Chancellor Rishi Sunak

Chancellor Rishi Sunak has announced the government will pay self-employed people a taxable grant based on their previous earnings over the last three years, worth up to 80% of earnings, and capped at £2,500 a month.

Sunak said it will run for a minimum of three months, with scope for an extension “if it is needed”. 

He added that the new scheme is “unlike almost any other country”, and claims it is “the most generous in the world”. He continued: “The scheme is targeted and deliverable and offers unprecedented support.”

The scheme will be open to anyone with trading profits of up to £50,000 with the chancellor noting it is equivalent to the support available to the employed.

Applicants will also need to make the majority of their income from self-employment, and, to avoid fraud, the scheme will only be open to people who are already self-employed and have a tax return from 2019.

Additionally, Sunak said anyone who missed the January tax return deadline has four weeks from today (26 March) to submit it, and become eligible for the scheme. Self-employed people will also receive welfare support of up to £1,800 a month through universal credit.

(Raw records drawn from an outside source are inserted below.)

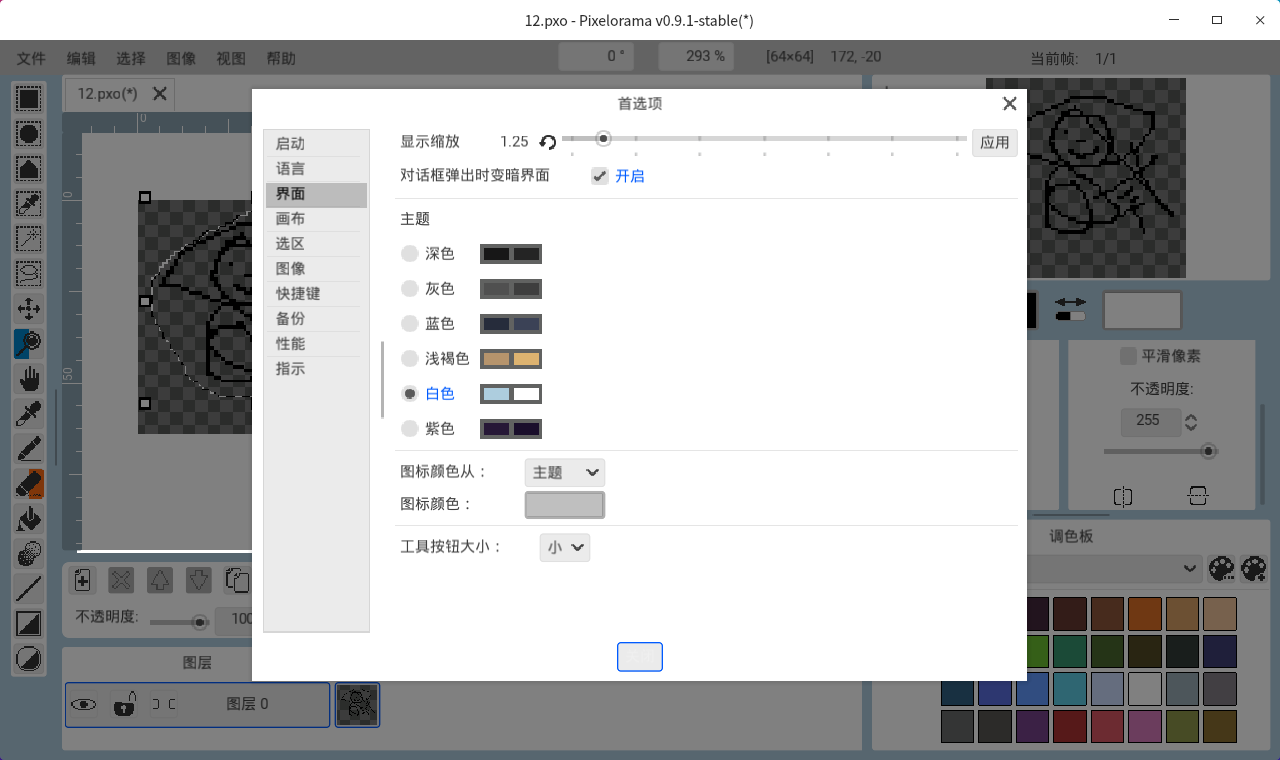Screen dimensions: 1280x760
Task: Choose the 紫色 purple theme option
Action: click(x=410, y=429)
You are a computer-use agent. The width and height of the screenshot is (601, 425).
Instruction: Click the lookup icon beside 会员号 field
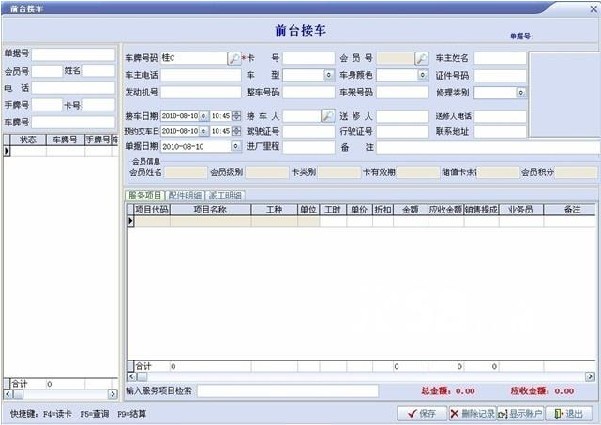pos(420,58)
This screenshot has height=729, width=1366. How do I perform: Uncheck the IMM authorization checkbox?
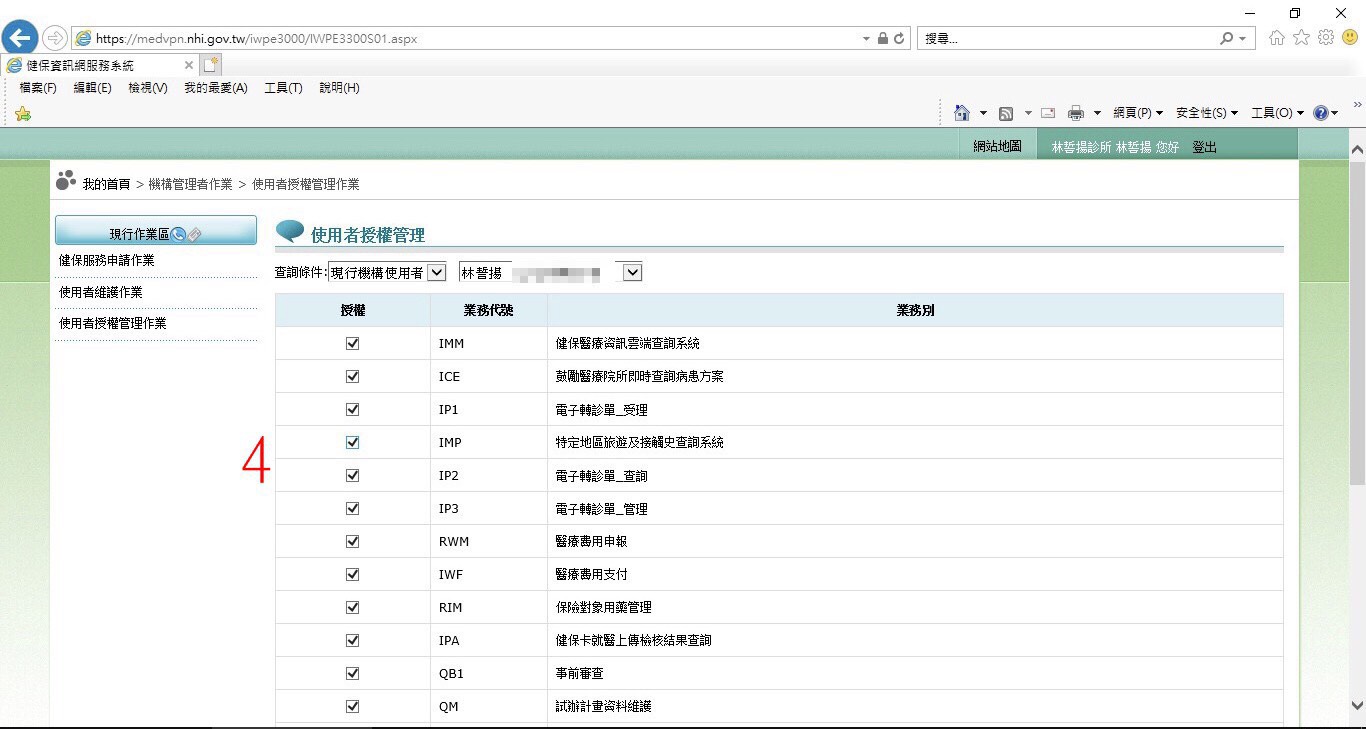[352, 343]
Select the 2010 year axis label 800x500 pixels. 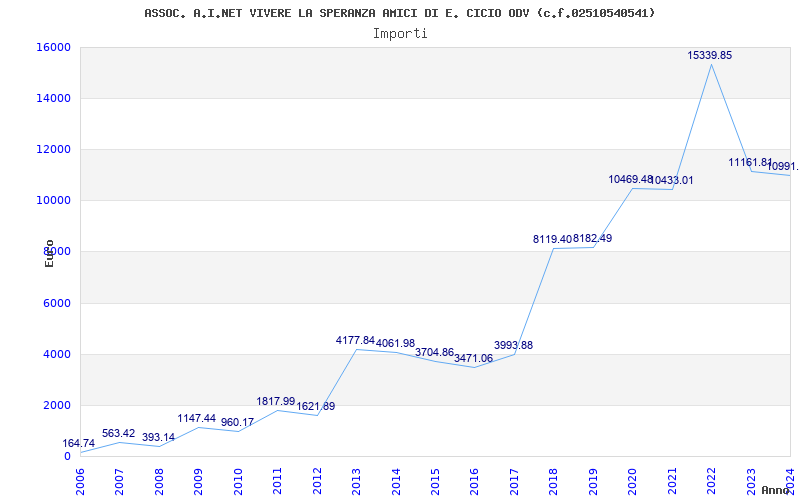click(x=238, y=481)
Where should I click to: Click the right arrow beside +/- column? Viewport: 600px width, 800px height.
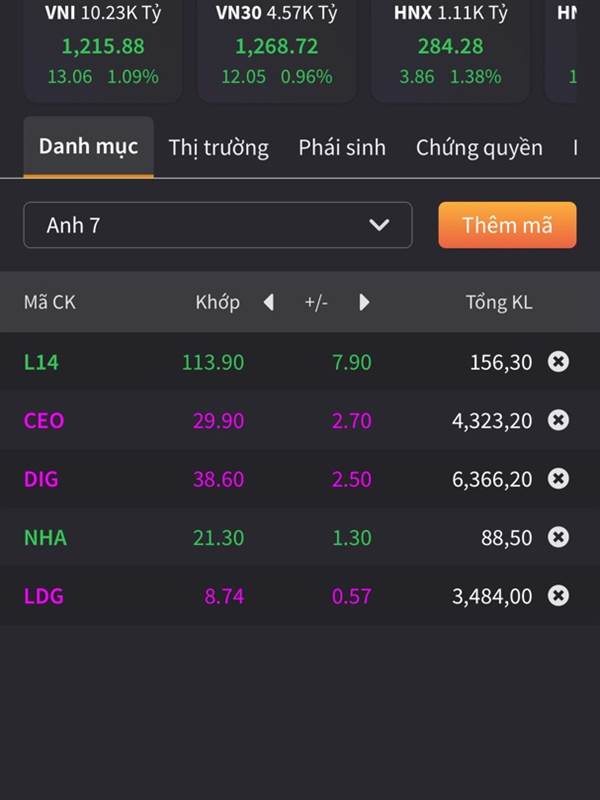(x=364, y=303)
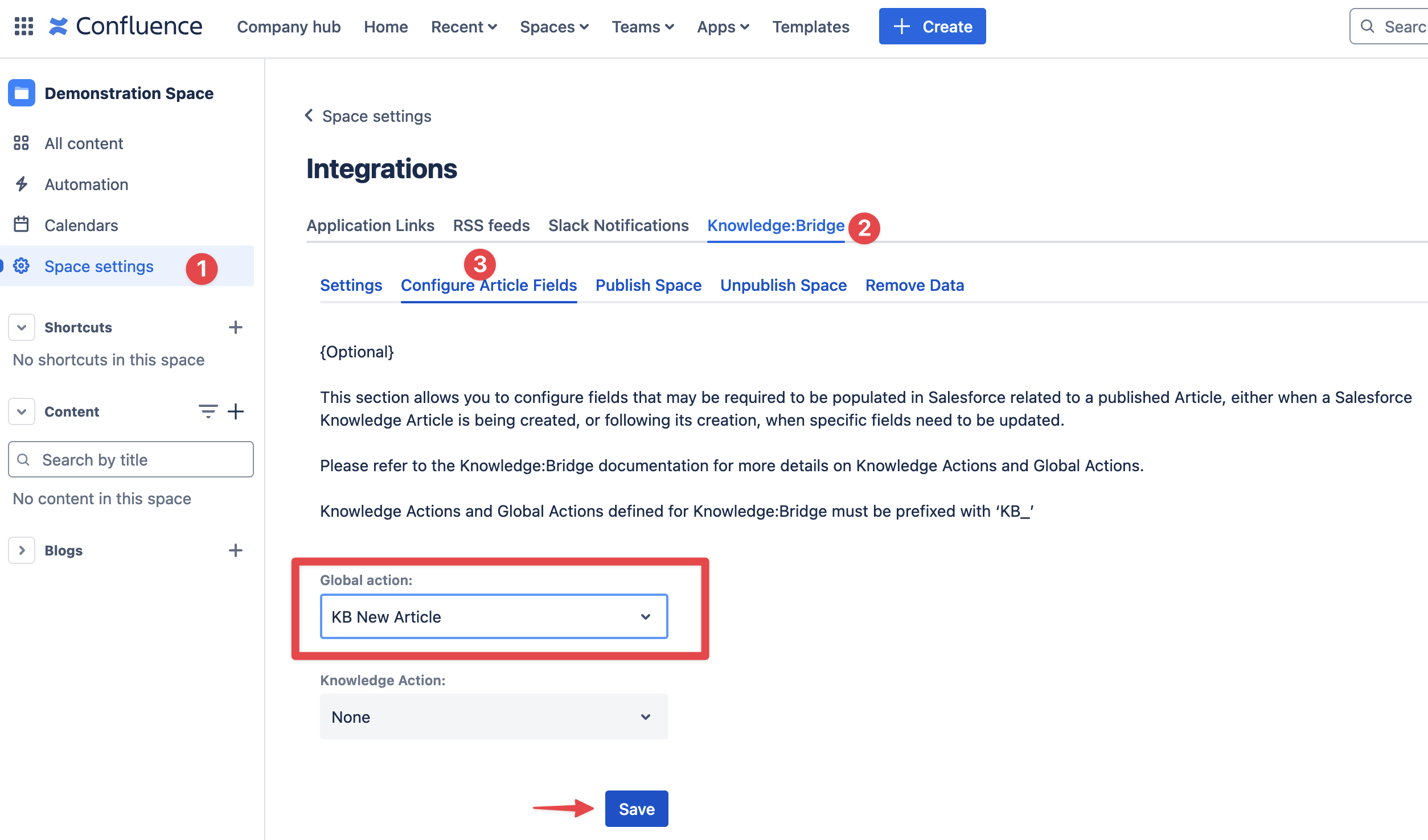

The chancellor added he hopes people will be able to access the scheme “no later than June”. 

In a remark that hinted at reform of the tax system, possibly to introduce National Insurance contributions for self-employed people in future, Sunak said: “In devising this scheme, it is now much harder to justify the inconsistent contributions of people in different employment statuses.”

He added: “We have put aside ideology and orthodoxy to mobilise the full power of the British state. It will stand as one of the most significant economic interventions in the history of the british state and by any government anywhere in the world.”

He added, however, that “we will not be able to save every single business or protect every single job.”